But them, like the 11.5 million unauthorized immigrants who live in constant fear of deportation and the 2.3 million souls imprisoned, with Blacks and Latinos constituting a majority mainly because of their race, can’t really fend for themselves—the system is structured to prevent it. They’re the most voiceless, vulnerable, oppressed, and least popular members of society.

So I say, let’s all worry about it. Let’s all truly worry about it. Let’s all think of ourselves, at least once in our lifetime, as functioning where there is a need. Let’s all mix our “me, myself, and I” with our “us, ourselves, and we.”

“I just thought of myself as functioning where there was a need.”  --Ella Baker

We don’t have to wait until we personally experience an injustice or affliction to feel sympathy or relate to others. Let’s all use our time, energy, and resources to end mass incarceration and to fight for tolerance and justice for all, including our undocumented parents, brothers, sisters, friends, neighbors… Directly or indirectly, we all know someone who can use our help.

I’ve a feeling that if Ms. Baker were alive, she would be willing to jeopardize her own freedom in order to give a voice to undocumented immigrants and their families, like civil rights veteran John Lewis and Congressman Luis Gutiérrez. How about us?

I’ve a feeling that if Ms. Baker were alive, she would be joining forces with Dr. Angela Davis and Dr. Michelle Alexander to dismantle the monstrosity called the prison industrial complex, abolish felony disenfranchisement, and eliminate the legalization of discrimination in employment, housing, education, public benefits, and so on. How about us?

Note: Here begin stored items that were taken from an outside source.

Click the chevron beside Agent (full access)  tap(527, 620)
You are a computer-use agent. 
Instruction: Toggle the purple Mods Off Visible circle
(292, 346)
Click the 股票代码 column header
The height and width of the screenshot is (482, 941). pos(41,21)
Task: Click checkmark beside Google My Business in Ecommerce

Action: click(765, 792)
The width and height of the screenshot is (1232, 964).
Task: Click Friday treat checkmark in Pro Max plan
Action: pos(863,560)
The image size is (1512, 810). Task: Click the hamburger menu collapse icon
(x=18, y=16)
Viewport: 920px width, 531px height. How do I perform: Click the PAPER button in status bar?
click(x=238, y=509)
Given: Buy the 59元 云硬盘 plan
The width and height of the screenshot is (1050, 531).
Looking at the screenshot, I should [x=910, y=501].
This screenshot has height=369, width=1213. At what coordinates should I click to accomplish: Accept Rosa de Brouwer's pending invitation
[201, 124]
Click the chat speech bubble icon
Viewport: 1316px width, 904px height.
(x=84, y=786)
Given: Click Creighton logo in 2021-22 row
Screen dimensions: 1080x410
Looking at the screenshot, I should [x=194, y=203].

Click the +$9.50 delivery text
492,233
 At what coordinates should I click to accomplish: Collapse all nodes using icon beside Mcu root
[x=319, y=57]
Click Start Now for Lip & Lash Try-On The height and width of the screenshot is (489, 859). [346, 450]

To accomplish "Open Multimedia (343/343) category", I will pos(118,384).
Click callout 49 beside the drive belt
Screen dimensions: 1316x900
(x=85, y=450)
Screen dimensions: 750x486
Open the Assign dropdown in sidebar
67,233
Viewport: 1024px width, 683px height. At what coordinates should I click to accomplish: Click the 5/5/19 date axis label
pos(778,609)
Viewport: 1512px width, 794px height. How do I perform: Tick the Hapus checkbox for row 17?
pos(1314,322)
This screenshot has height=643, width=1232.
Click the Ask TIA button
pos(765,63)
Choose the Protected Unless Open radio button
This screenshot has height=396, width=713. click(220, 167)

I’ve a feeling that if Ms. Baker were alive, she would declare, on behalf of those who’ve lost their human and civil rights in the land of the free: “We want the world to know that we no longer accept the inferior position of second-class citizenship. We are willing to go to jail, be ridiculed, spat upon, and even suffer physical violence to obtain first-class citizenship.”

How about us?

Has Ms. Baker's example inspired you to take action for justice or to approach leadership in a different way? Please share your story in the comments below!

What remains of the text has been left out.